İçişleri Bakanı, vatandaşların sandık alanında bulunamayacağını söylemiştir. Ama temsilcimiz YSK'ya bakanlığın böyle bir yetkisinin olmadığını ve sayımın vatandaşlara açık olması gerektiğinin anayasal hak olduğunu söylemiştir. YSK, bakanın açıklamasına gülüp geçmiştir. Ancak sayım başladığı andan itibaren Türkiye'nin her yerinden gizli sayım yapıldığı ve vatandaşların sayım alanlarına izlemek için sokulmadığı şikayetleri gelmiştir.

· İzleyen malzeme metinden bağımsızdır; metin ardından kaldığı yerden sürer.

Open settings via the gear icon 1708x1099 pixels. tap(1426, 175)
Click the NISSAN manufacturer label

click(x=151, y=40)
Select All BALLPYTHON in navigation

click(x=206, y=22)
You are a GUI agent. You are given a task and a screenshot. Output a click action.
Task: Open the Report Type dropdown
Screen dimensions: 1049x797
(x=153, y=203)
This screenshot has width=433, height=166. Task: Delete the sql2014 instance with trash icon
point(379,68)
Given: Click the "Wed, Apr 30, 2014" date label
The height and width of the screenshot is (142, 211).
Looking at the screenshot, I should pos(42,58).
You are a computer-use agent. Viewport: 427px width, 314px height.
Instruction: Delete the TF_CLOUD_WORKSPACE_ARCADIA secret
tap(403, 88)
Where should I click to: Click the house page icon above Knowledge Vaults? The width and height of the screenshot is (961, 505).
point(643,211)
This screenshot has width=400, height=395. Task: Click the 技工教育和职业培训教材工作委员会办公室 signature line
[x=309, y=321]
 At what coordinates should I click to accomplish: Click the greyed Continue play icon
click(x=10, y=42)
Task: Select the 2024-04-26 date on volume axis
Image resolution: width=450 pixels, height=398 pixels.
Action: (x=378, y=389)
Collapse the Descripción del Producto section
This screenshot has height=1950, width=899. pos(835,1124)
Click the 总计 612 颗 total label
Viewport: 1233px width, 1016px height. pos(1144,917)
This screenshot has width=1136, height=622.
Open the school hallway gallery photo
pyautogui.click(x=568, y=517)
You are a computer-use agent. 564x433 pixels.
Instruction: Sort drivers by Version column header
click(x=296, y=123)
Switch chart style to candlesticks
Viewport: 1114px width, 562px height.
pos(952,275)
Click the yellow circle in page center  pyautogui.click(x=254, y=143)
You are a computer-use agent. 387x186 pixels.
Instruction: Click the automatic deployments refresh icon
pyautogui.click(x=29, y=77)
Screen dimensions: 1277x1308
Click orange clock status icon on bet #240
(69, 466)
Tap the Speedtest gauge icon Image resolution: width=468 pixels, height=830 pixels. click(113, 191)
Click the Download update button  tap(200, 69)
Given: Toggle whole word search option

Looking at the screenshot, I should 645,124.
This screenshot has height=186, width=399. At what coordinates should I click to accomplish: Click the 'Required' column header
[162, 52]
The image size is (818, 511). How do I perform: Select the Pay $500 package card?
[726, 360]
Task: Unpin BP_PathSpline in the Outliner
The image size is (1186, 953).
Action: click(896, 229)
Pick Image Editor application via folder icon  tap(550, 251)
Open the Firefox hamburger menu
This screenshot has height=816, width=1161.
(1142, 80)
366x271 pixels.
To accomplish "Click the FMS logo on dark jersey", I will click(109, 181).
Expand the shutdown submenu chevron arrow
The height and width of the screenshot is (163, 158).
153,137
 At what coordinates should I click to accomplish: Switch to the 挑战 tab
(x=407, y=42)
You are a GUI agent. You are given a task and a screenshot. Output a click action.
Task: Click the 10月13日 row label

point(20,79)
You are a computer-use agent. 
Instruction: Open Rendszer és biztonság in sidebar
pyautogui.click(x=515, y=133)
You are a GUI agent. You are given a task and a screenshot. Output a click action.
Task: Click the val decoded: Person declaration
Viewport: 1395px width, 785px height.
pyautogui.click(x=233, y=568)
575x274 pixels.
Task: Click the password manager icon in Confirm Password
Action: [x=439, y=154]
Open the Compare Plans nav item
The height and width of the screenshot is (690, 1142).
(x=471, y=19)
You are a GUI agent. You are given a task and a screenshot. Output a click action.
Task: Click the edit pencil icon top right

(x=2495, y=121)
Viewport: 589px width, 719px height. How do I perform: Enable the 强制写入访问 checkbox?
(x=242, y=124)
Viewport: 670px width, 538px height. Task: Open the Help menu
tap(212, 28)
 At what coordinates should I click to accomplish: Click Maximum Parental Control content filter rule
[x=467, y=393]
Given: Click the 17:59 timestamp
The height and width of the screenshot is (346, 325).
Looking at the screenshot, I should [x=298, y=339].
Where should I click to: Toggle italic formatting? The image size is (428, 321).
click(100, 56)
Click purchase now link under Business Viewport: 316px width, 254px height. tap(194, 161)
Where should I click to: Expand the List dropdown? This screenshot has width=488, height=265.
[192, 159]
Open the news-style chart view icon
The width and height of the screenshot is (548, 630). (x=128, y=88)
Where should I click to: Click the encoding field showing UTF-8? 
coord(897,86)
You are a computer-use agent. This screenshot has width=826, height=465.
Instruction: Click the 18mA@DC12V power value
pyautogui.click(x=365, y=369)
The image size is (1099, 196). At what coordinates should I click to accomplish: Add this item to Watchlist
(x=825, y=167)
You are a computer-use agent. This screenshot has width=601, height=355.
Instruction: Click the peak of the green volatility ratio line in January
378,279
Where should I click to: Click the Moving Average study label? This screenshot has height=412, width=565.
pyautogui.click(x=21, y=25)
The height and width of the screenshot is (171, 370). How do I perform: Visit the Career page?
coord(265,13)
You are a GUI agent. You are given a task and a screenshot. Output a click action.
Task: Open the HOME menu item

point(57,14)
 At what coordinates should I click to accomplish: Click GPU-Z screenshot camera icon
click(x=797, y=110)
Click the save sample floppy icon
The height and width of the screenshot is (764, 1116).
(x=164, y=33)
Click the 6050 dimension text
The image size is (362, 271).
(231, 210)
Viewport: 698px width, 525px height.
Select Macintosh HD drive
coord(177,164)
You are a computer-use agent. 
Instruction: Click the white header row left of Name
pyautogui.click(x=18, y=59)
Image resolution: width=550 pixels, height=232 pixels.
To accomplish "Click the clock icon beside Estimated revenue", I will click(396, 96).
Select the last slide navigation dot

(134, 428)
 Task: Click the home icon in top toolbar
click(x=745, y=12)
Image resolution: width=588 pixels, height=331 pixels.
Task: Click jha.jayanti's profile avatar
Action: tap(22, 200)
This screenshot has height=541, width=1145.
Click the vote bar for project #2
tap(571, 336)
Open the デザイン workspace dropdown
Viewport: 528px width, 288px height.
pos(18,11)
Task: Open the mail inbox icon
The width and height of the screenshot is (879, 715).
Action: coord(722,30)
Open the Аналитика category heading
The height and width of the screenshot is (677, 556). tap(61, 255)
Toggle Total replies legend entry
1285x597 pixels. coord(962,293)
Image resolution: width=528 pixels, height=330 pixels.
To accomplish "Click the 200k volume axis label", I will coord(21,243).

19 ayrı şikayeti size gösterebilirim. YSK'ya itirazlar da bulunduk. Saat 17.21 itibarıyla şimdi burada gördüğünüz kısa mesajla YSK tarafından seçim kurullarına gönderilmiştir; sayım döküm işlemlerini siyasi parti müşahitlerinin ve o sandıkta yer alan seçmenlerin izlemesi gerekmektedir. Doğu ve Güneydoğu sandıkları 16.00'da açıldı. Bu mesaj gittiğinde 1 saat olmuş, sayım bitmişti. Bunlar özellikle 2017 anayasa referandumunun tarihin yeniden tekekrür ettiği bir referandumdur. Bu referandum açık oy, gizli sayım ilkesinin uygulandığı sopalı seçim olarak tarihte kara leke olacaktır.

YSK, güvenli bir seçim yapamamıştır, yaptırmamıştır. YSK'nın görevi seçimlerin yargı gözetim ve denetimi altında yapılmasını güvence altına almaktır. YSK, referandumun iktidar gözetimi altında yapılmasının aracı olmuştur. Kampanya döneminde medya denetimini sağlayan, seçim kanunu değişikliğini OHAL'le yapılan seçim kanunu değişikliğini YSK, anayasanın 67. maddesine rağmen yürürlükte kabul etmiştir. Tansiyonu düşürecek tek şeyin referandumun geçersiz sayılması olduğunu belirten Tezcan, referandumla ilgili şikayetlerini Anayasa Mahkemesi'ne götüreceklerini, gerekirse de konuyu AİHM'e taşıyacaklarını belirtti.